A pipeline to deliver gas from Russia to Western Europe is at the heart of a controversy between the US and some European countries, especially Germany. US President Donald Trump criticised Germany for its pursuit of the Nord Stream II pipeline, stating that “Germany, as far as I’m concerned, is captive to Russia because it’s getting so much of its energy from Russia.”
And “We have to talk about the billions and billions of dollars that’s being paid to the country we’re supposed to be protecting you against.”
Let me remind the readers about Nord Stream I, which is the direct connection between Russia’s gas reserves and Western Europe. It has been operational since November 2011, bringing Russian gas to the European pipeline network at a capacity of 55 billion cubic metres (bcm) a year.
The system has a 917-kilometre, 56-inch diameter onshore pipeline between Russian fields and the port of Vyborg on Finland Bay and also serves Russian territory and Finland. Then there are two parallel lines of 1,222 kilometres with a 48-inch diameter pipe along the bottom of the Baltic Sea from Vyborg to the German port of Greifswald. Another two lines totalling 850 kilometres connect the sea lines to the south and west of Germany and the European gas grid to Denmark, Holland and the UK.
Nord Stream II is an improved duplicate or an expansion of it. In 2011, Nord Stream AG, a Gazprom subsidiary, started evaluation of this expansion, which would include two additional lines to increase capacity to 110 bcm. Onshore Russian pipelines would be equally expanded to feed Nord Stream II.
In June 2015, an agreement to build the project was signed between Gazprom, and western energy companies Shell, E.ON, OMV, and Engie and in April 2017, Uniper, Wintershall, Engie, OMV and Shell signed a financing agreement with Nord Stream AG.
The project was supposed to be completed by the end of 2019 but, due to delays in obtaining approvals of countries where the lines will transit their territorial waters or their exclusive economic zones, completion is now delayed by a year or so. Approvals are now in place from Finland, Sweden and Germany and only Denmark is still in opposition, possibly due to US pressure.
However, Gazprom has a plan to reroute the pipeline north of the Danish island Bornholm to run in international waters if the Danish authorities continue with their current position. Opposition from Poland and Ukraine is understandable because if Russian gas is diverted from pipelines crossing the two countries, they would lose transit fees in addition to seeing increased Russian influence in Europe.
In the case of Ukraine, Russia is said to seek cutting its current 90-bcm a year of gas transit via Ukraine, though the Russians and Germans deny that.
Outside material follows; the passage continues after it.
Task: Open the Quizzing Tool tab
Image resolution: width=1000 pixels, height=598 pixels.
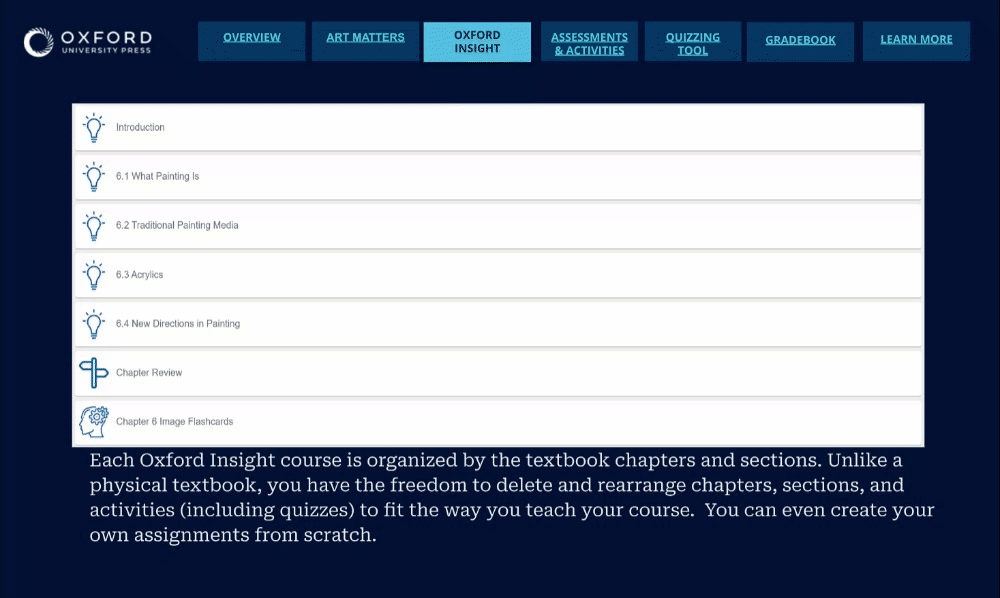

Fearing the loss of about $3 billion in transit fees, the Ukrainian President, Petro Poroshenko, recently said “This is not a commercial project — it is not economical or profitable — it is absolutely a political project.”
Germany believes that the project is economical with no political consequence and analysts believe that it is essential to get Germany out of nuclear energy by 2022. There is no doubt that the project is a major energy security provider to the EU and all of Europe, where gas production is declining and consumption is rising at the rate of more than 5 per cent.
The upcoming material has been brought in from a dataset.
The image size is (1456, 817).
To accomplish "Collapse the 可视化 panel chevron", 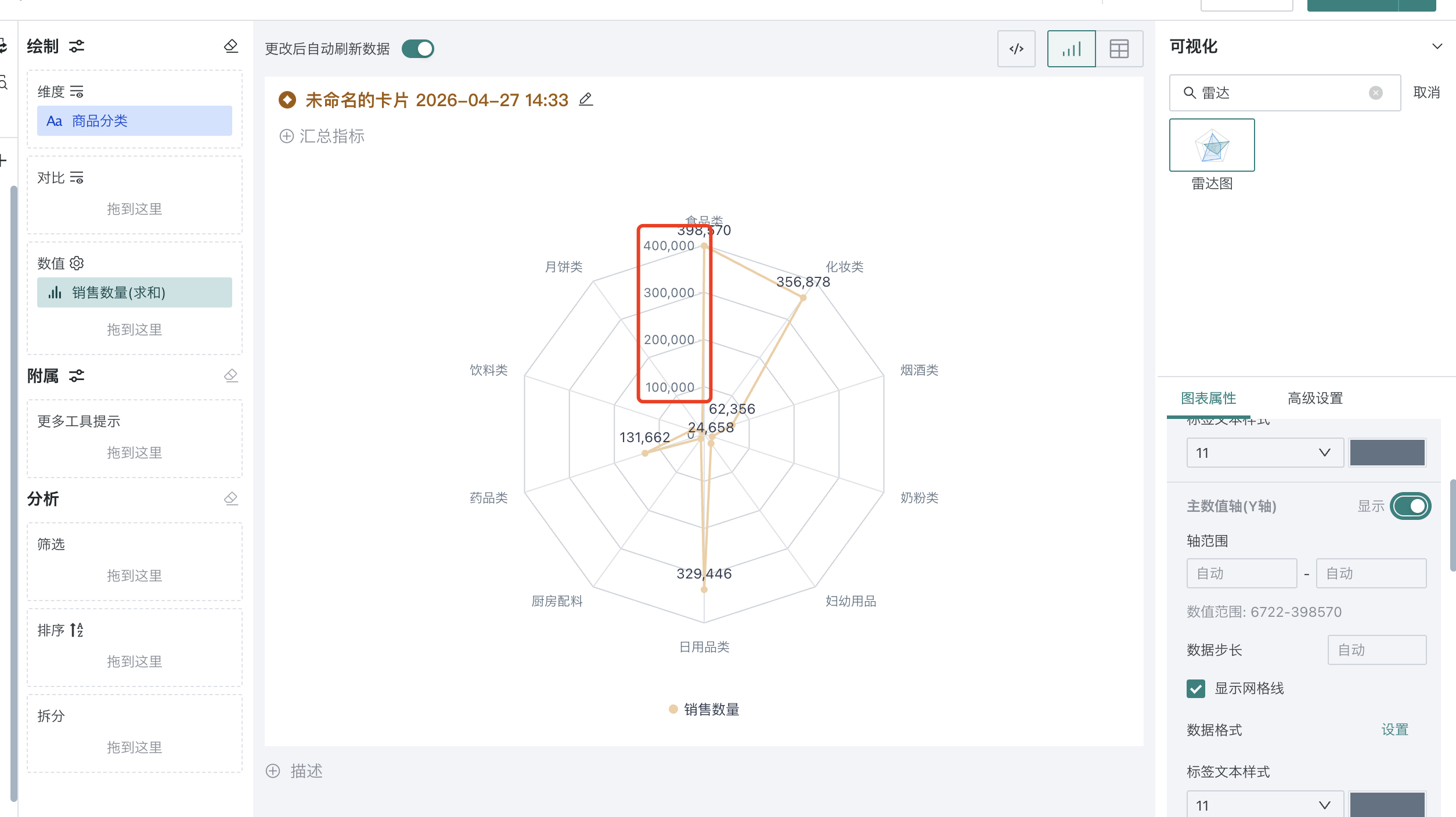I will [1437, 46].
Ten years ago, the prospect for gas in Europe was much higher than what it is now. The advent of renewable energy has eaten up some of the prospects for gas. Yet, European gas demand in 2040, according to IEA’s “New Policies Scenario”, is forecast at 631 bcm, of which the EU’s is at 454 bcm. Production is expected to decline to 236 bcm, of which the EU’s is a meagre 76 bcm. Therefore, European imports of about 395 bcm will be required, which is 30 per cent above the current level.
The increased dependence on Russian gas continues to be a major point raised by critics. But due to the developments on the demand side, dependence on Russia may be at the same level as it is now, given the increase of imports from other sources, especially as LNG from the US.
The Russian supplies to Europe — currently about 200 bcm a year — will be the most abundant and cheapest.
US pressure or not, the project is expected to go ahead as it involves all the major European gas and oil companies. It remains to be seen whether the US Congress’ threat to sanction European companies involved in the pipeline may materialise against the US allies and partners.